Repeat the records below verbatim.

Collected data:
>>>>

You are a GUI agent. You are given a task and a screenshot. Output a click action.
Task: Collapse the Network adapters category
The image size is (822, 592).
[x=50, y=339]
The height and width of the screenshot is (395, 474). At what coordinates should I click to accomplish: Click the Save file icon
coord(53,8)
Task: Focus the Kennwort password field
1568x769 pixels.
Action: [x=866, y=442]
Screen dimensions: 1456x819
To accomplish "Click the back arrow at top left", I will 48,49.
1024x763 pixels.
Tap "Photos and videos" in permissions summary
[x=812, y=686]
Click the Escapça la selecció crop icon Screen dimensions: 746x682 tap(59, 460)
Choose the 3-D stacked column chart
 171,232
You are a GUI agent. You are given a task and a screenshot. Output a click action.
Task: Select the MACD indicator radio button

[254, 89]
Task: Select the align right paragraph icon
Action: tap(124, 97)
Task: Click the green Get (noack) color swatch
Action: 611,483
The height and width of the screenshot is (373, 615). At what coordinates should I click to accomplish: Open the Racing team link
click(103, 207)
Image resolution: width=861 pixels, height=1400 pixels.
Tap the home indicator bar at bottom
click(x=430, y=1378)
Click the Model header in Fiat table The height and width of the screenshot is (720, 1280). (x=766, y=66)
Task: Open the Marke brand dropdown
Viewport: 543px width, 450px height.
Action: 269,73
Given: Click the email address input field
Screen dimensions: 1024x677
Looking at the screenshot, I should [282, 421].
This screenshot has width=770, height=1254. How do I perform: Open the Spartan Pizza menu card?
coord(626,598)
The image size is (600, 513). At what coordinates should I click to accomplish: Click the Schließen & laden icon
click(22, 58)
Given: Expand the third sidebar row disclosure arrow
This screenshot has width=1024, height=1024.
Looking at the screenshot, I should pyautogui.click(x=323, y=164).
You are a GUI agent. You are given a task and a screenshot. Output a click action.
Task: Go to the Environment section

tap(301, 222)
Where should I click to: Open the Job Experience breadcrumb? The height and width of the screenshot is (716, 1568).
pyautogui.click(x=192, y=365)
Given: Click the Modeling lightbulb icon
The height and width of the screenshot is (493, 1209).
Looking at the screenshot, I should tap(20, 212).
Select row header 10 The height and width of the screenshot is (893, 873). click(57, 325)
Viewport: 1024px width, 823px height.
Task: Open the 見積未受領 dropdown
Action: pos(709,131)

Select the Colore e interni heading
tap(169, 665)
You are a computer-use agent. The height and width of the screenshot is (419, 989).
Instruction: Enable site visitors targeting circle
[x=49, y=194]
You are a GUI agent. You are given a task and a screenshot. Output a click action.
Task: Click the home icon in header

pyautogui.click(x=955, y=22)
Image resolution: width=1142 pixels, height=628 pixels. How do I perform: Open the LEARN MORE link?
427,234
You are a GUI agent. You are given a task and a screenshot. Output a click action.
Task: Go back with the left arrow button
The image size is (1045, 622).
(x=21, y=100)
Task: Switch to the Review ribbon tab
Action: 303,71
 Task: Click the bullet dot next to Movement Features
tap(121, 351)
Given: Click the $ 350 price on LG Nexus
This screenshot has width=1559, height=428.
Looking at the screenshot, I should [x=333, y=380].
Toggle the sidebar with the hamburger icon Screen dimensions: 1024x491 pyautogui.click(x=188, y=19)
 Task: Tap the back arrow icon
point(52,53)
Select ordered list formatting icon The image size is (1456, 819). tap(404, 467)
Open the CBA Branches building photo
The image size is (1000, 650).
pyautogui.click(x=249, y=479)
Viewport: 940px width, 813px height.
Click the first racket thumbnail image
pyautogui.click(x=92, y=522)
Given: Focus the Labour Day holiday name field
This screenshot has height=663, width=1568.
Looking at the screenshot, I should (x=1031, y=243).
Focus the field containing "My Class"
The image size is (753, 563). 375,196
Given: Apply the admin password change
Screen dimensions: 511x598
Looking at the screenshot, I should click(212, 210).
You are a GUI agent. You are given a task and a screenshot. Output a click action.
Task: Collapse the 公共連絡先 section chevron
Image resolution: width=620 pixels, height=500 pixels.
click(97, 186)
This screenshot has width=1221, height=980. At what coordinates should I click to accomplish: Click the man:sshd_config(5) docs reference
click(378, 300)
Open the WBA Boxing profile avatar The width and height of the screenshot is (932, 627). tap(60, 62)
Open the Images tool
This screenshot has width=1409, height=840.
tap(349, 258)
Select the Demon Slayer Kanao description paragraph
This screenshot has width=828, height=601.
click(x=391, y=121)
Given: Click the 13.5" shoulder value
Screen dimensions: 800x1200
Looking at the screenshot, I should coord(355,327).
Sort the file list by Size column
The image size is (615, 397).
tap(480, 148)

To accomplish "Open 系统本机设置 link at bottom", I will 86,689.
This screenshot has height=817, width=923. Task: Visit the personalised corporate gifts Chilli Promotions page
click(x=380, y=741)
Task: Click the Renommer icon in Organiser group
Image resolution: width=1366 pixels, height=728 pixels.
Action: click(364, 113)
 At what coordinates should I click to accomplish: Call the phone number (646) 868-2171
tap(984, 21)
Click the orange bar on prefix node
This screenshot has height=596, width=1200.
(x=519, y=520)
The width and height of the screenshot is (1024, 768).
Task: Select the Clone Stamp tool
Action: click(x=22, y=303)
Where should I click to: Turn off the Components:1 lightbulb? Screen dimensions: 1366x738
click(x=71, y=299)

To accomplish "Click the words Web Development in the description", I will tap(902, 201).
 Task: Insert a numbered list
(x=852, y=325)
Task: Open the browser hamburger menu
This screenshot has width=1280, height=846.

<<<<

**Solution for this problem**
You are a GUI agent. You are given a task and a screenshot. Output a click action.
Task: Collapse the Network adapters category
The image size is (822, 592).
[x=50, y=339]
The height and width of the screenshot is (395, 474). At what coordinates should I click to accomplish: Click the Save file icon
coord(53,8)
Task: Focus the Kennwort password field
1568x769 pixels.
Action: [x=866, y=442]
Screen dimensions: 1456x819
To accomplish "Click the back arrow at top left", I will 48,49.
1024x763 pixels.
Tap "Photos and videos" in permissions summary
[x=812, y=686]
Click the Escapça la selecció crop icon Screen dimensions: 746x682 tap(59, 460)
Choose the 3-D stacked column chart
 171,232
You are a GUI agent. You are given a task and a screenshot. Output a click action.
Task: Select the MACD indicator radio button

[254, 89]
Task: Select the align right paragraph icon
Action: tap(124, 97)
Task: Click the green Get (noack) color swatch
Action: 611,483
The height and width of the screenshot is (373, 615). At what coordinates should I click to accomplish: Open the Racing team link
click(103, 207)
Image resolution: width=861 pixels, height=1400 pixels.
Tap the home indicator bar at bottom
click(x=430, y=1378)
Click the Model header in Fiat table The height and width of the screenshot is (720, 1280). (x=766, y=66)
Task: Open the Marke brand dropdown
Viewport: 543px width, 450px height.
Action: 269,73
Given: Click the email address input field
Screen dimensions: 1024x677
Looking at the screenshot, I should [282, 421].
This screenshot has width=770, height=1254. How do I perform: Open the Spartan Pizza menu card?
coord(626,598)
The image size is (600, 513). At what coordinates should I click to accomplish: Click the Schließen & laden icon
click(22, 58)
Given: Expand the third sidebar row disclosure arrow
This screenshot has width=1024, height=1024.
Looking at the screenshot, I should pyautogui.click(x=323, y=164).
You are a GUI agent. You are given a task and a screenshot. Output a click action.
Task: Go to the Environment section

tap(301, 222)
Where should I click to: Open the Job Experience breadcrumb? The height and width of the screenshot is (716, 1568).
pyautogui.click(x=192, y=365)
Given: Click the Modeling lightbulb icon
The height and width of the screenshot is (493, 1209).
Looking at the screenshot, I should tap(20, 212).
Select row header 10 The height and width of the screenshot is (893, 873). click(57, 325)
Viewport: 1024px width, 823px height.
Task: Open the 見積未受領 dropdown
Action: pos(709,131)

Select the Colore e interni heading
tap(169, 665)
You are a computer-use agent. The height and width of the screenshot is (419, 989).
Instruction: Enable site visitors targeting circle
[x=49, y=194]
You are a GUI agent. You are given a task and a screenshot. Output a click action.
Task: Click the home icon in header

pyautogui.click(x=955, y=22)
Image resolution: width=1142 pixels, height=628 pixels. How do I perform: Open the LEARN MORE link?
427,234
You are a GUI agent. You are given a task and a screenshot. Output a click action.
Task: Go back with the left arrow button
The image size is (1045, 622).
(x=21, y=100)
Task: Switch to the Review ribbon tab
Action: 303,71
 Task: Click the bullet dot next to Movement Features
tap(121, 351)
Given: Click the $ 350 price on LG Nexus
This screenshot has width=1559, height=428.
Looking at the screenshot, I should [x=333, y=380].
Toggle the sidebar with the hamburger icon Screen dimensions: 1024x491 pyautogui.click(x=188, y=19)
 Task: Tap the back arrow icon
point(52,53)
Select ordered list formatting icon The image size is (1456, 819). tap(404, 467)
Open the CBA Branches building photo
The image size is (1000, 650).
pyautogui.click(x=249, y=479)
Viewport: 940px width, 813px height.
Click the first racket thumbnail image
pyautogui.click(x=92, y=522)
Given: Focus the Labour Day holiday name field
This screenshot has height=663, width=1568.
Looking at the screenshot, I should (x=1031, y=243).
Focus the field containing "My Class"
The image size is (753, 563). 375,196
Given: Apply the admin password change
Screen dimensions: 511x598
Looking at the screenshot, I should click(212, 210).
You are a GUI agent. You are given a task and a screenshot. Output a click action.
Task: Collapse the 公共連絡先 section chevron
Image resolution: width=620 pixels, height=500 pixels.
click(97, 186)
This screenshot has width=1221, height=980. At what coordinates should I click to accomplish: Click the man:sshd_config(5) docs reference
click(378, 300)
Open the WBA Boxing profile avatar The width and height of the screenshot is (932, 627). tap(60, 62)
Open the Images tool
This screenshot has width=1409, height=840.
tap(349, 258)
Select the Demon Slayer Kanao description paragraph
This screenshot has width=828, height=601.
click(x=391, y=121)
Given: Click the 13.5" shoulder value
Screen dimensions: 800x1200
Looking at the screenshot, I should coord(355,327).
Sort the file list by Size column
The image size is (615, 397).
tap(480, 148)

To accomplish "Open 系统本机设置 link at bottom", I will 86,689.
This screenshot has height=817, width=923. Task: Visit the personalised corporate gifts Chilli Promotions page
click(x=380, y=741)
Task: Click the Renommer icon in Organiser group
Image resolution: width=1366 pixels, height=728 pixels.
Action: click(364, 113)
 At what coordinates should I click to accomplish: Call the phone number (646) 868-2171
tap(984, 21)
Click the orange bar on prefix node
This screenshot has height=596, width=1200.
(x=519, y=520)
The width and height of the screenshot is (1024, 768).
Task: Select the Clone Stamp tool
Action: click(x=22, y=303)
Where should I click to: Turn off the Components:1 lightbulb? Screen dimensions: 1366x738
click(x=71, y=299)

To accomplish "Click the words Web Development in the description", I will tap(902, 201).
 Task: Insert a numbered list
(x=852, y=325)
Task: Open the browser hamburger menu
This screenshot has width=1280, height=846.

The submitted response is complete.